The Changing Face of AWTE
June 16, 2022
Even after all these years, we have a hard time referring to Time Spent Listening (TSL) as Average Weekly Time Exposed (AWTE) in Portable People Meter (PPM) markets. We also seem to love those acronyms.
As The Ratings Experts, we have the benefit of looking at data from numerous markets in a variety of formats every single survey.
Over time we had developed some rough benchmarks on what constituted a healthy TSL (sorry, we’re old school) for a station. These varied by format. For example, a sports station will generally have higher TSL than a music station. That said, as a general rule, in a 25-54 setting if a station had north of two hours of weekly TSL, they were probably in good shape.
This number was affected by market conditions, of course. What is the competitive format landscape? How does the ethnic skew impact listening? What is the target age range of the station?
Yet, even with all those variables we were able to establish some rough baselines. COVID-19 changed all of that.
Specifically, we have seen a dramatic decrease in market TSL. Prior to the pandemic, it was not unusual to see markets in the nine- and ten-hour range for 25-54 TSL. Now, it is not unusual to see market listening under seven hours a week. Think about what that means. The AVERAGE radio listener in those markets is spending LESS than an hour a day with ALL radio. This trend is even more pronounced with the 18-24 and 25-34 demo cells.
The pandemic shutdown began in March 2020, and it caused TSL to crater. While we have seen it rebound, TSL is nowhere near 2019 levels. Take a minute to run a market listening report in Tapscan comparing your most recent survey with 2019. Chances are you will see a noticeable gap between the two surveys.
All of this has caused us to re-think our TSL standards. IF you are able to exceed that two-hour mark in today’s environment, then you are likely in a strong position.
Big caveat here: TSL is only one part of your Average Quarter Hour (AQH) number. Cume is the other factor. Sometimes a high TSL can be the result of a small but extremely loyal audience. Formats like Christian contemporary come to mind here.
What does this mean? More importantly, what can you do with this information?

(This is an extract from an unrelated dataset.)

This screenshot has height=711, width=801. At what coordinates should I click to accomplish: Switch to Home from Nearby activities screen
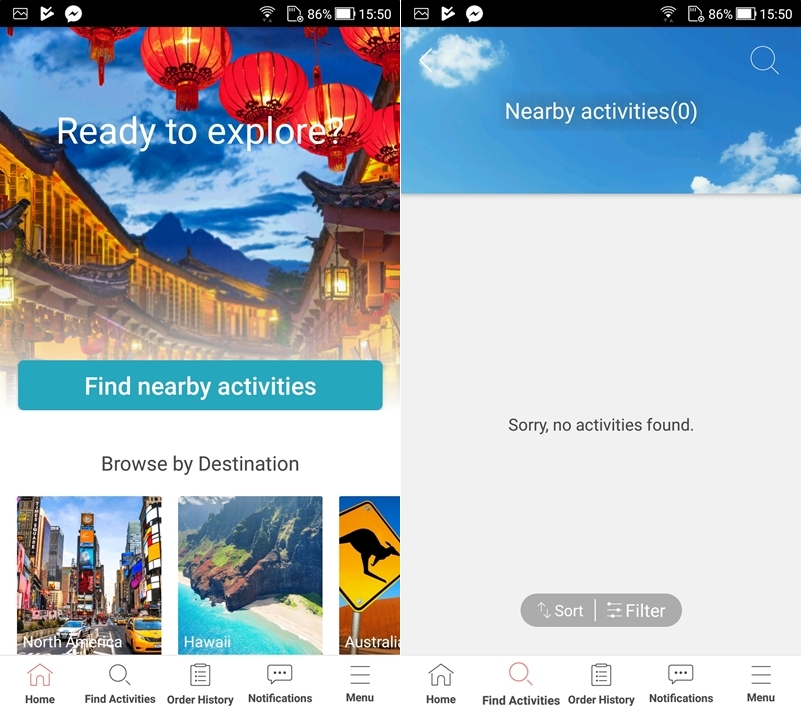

Getting cume is difficult. It usually involves marketing dollars and those are in short supply. Squeezing more TSL out of your existing cume is something within your control. Remember that TSL is made up of two data points. Occasions (how often someone gives you five minutes in a quarter hour) and Durations (how long that occasion lasts).
Increasing durations is a nice idea but not always practical. NPR likes to talk about “driveway moments,” but let’s be real. After an hour-long commute, is someone going to sit in their driveway because of a clever tease?
Your best option is to increase occasions of listening. Spinning your audience through different day parts (vertical recycling) or more days of the week (horizontal recycling) has a much better chance of success.
Shameless plug here. We have several proprietary reports that can help you know your audience more intimately. We have charts in Instant Answer that can show you how well you are recycling. Our Exact Age and Hot Zip reports can give you a more granular look at who is listening to your station (and the competition).
Whether you call it AWTE or TSL, how much time your audience spends with your station is a key indicator of how healthy your product is.